O objetivo inicial desta redução era tornar os carros mais pequenos e ágeis, permitindo que os pilotos se concentrassem mais na condução, com menos downforce. No entanto, a FIA continua insatisfeita e busca promover uma maior agilidade nas máquinas que competem na grelha. Tombazis, em entrevista ao autosport.com, destacou que os pilotos “apreciaram” a diminuição de peso, mas acredita que ainda há espaço para melhorias.
O responsável da FIA expressou claramente as suas ambições: “Gostaria que fôssemos outros 80 quilos mais leves, e talvez ainda um pouco mais curtos e um pouco mais pequenos no futuro.” Ele explicou que este objetivo representa um grande passo em direção a um nível superior de leveza, enfatizando a importância de continuar a evoluir nesta direção.

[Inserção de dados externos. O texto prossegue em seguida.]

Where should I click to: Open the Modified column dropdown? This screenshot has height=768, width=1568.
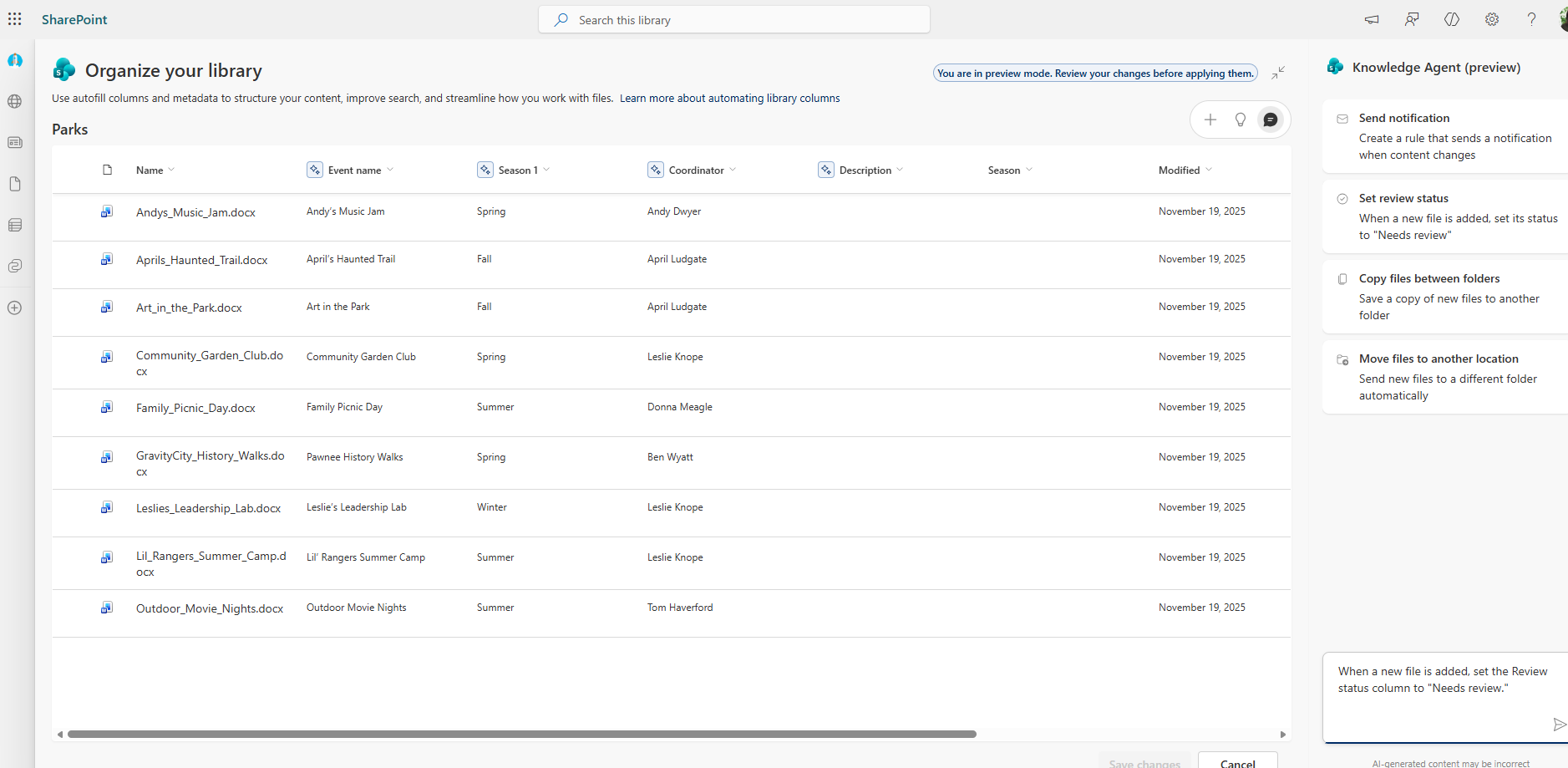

A próxima grande reformulação regulamentar da Fórmula 1 está agendada para 2031, embora possa ser antecipada para 2030 se houver apoio suficiente. No entanto, quaisquer alterações não poderão ser implementadas antes dessa data, e uma meta tão ambiciosa poderá trazer desafios significativos para as equipas. Algumas, como a Red Bull, já se depararam com dificuldades relacionadas com as regras de redução de peso para 2026, tendo o seu modelo RB22 reportado como estando até 10 kg acima do limite no início da temporada. James Vowles, diretor de equipa da Williams, também admitiu que a sua equipa estava a enfrentar problemas de peso, com o FW48 supostamente mais de 20 kg acima do limite no Grande Prémio da China.
Reduzir 80 kg representa mais que o dobro da redução introduzida para 2026, o que poderá levar a muitas equipas a enfrentar problemas de excesso de peso. Além disso, a perda de quase 100 kg sem comprometer os novos sistemas de segurança poderá obrigar uma revisão radical dos sistemas híbridos, que poderiam até ser eliminados. A leveza sempre foi um aspeto valorizado pelos pilotos que tiveram a oportunidade de conduzir carros de eras anteriores, e a FIA procura regressar a esses padrões num futuro próximo.